On Wednesday July 3 at 9:10 pm local time, the head of Egypt’s armed forces, Gen. Abdel-Fateh el-Sissi, flanked with the country leadership, outlined to the nation the road map that they agreed to for a transitional period: the Muslim Brotherhood new Constitution would be suspended, the chief justice of the Supreme Constitutional Court, Adli Mansour, would become an interim president, a politically diverse committee of experts to draft constitutional amendments and plans would be expedited for new parliamentary and presidential elections under an interim government.
“The armed forces have tried in recent months, both directly and indirectly, to contain the internal situation and to foster national reconciliation between the political powers, including the presidency,” Sissi said. But those efforts failed, he said. The president “responded with negativity in the final minutes.”
“The armed forces were the one to first announce that it is out of politics,” General Sisi added, “It still is, and it will remain away from politics.”
A month ago, Dr. ElBaradei rightly put it in an article in Foreign Policy magazine: “The (January 25) uprising was not about changing people, but changing our mind-set. What we see right now, however, is just a change of faces, with the same mode of thinking as in Mubarak’s era — only now with a religious icing on the cake.”
This was exactly Morsi’s core failure.

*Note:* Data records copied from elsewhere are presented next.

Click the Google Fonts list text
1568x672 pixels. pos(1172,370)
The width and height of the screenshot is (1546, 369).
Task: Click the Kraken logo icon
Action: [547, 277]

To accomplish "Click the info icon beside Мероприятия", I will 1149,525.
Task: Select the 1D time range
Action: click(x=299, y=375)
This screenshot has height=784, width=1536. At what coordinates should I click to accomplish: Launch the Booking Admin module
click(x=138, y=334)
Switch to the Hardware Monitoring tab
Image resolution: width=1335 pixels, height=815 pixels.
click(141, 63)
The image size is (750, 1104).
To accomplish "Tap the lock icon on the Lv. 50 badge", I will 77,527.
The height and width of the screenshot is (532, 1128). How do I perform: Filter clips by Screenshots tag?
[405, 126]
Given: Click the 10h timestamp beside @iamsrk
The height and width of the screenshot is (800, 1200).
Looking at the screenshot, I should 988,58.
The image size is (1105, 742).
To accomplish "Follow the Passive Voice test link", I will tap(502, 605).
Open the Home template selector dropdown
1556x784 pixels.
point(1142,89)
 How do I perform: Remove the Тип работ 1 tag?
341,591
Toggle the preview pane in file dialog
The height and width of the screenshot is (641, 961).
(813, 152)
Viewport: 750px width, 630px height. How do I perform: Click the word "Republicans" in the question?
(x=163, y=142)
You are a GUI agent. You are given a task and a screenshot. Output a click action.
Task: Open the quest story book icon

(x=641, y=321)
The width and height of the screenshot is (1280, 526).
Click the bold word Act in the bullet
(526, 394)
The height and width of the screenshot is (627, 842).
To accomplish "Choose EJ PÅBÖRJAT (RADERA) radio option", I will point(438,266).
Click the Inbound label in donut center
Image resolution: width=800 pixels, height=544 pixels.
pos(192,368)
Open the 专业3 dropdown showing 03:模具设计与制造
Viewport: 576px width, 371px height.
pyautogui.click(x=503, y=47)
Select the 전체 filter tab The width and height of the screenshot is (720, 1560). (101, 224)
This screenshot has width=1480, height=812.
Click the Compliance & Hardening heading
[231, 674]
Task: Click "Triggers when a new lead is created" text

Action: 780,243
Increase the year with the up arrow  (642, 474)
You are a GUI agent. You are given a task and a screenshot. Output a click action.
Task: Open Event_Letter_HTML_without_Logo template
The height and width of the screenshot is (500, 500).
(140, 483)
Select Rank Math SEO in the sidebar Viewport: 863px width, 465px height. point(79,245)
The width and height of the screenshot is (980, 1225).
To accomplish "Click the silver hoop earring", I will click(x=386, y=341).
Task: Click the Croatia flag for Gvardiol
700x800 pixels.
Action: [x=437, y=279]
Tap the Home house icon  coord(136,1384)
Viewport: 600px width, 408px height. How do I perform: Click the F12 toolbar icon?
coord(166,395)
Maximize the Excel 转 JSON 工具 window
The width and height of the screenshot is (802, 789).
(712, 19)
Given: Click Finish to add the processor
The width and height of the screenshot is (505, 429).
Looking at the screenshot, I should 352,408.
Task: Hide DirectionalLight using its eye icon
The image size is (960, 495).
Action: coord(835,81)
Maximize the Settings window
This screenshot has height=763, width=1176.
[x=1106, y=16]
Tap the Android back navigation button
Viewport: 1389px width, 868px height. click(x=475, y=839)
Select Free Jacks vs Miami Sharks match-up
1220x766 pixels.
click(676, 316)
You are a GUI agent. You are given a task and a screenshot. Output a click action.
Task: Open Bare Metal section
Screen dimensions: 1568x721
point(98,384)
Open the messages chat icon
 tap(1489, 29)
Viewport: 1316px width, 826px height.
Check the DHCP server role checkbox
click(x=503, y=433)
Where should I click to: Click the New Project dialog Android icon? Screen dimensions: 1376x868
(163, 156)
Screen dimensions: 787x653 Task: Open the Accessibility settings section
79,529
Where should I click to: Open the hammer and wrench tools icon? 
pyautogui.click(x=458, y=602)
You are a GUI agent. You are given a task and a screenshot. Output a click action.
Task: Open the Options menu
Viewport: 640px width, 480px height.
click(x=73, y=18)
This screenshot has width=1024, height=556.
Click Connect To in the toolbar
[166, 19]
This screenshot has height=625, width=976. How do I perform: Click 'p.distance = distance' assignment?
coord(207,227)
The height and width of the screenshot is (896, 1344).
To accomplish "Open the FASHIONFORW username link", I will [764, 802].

The January 25 uprising that ended decades of dictatorship and led to Egypt’s first free and fair presidential election last year was about the right to that vote. But at a deeper level it was about personal empowerment, a demand to join the modern world, and live in an open society under the rule of law rather than the rule of despotic whim.
Morsi succumbed to Islamic authoritarianism in a nation whose revolution was diverse and demanded inclusiveness. But Egypt rejected his Islamist authoritarianism in 2013, just as it rejected secular dictatorship in 2011. Good for Egypt, bad for Morsi.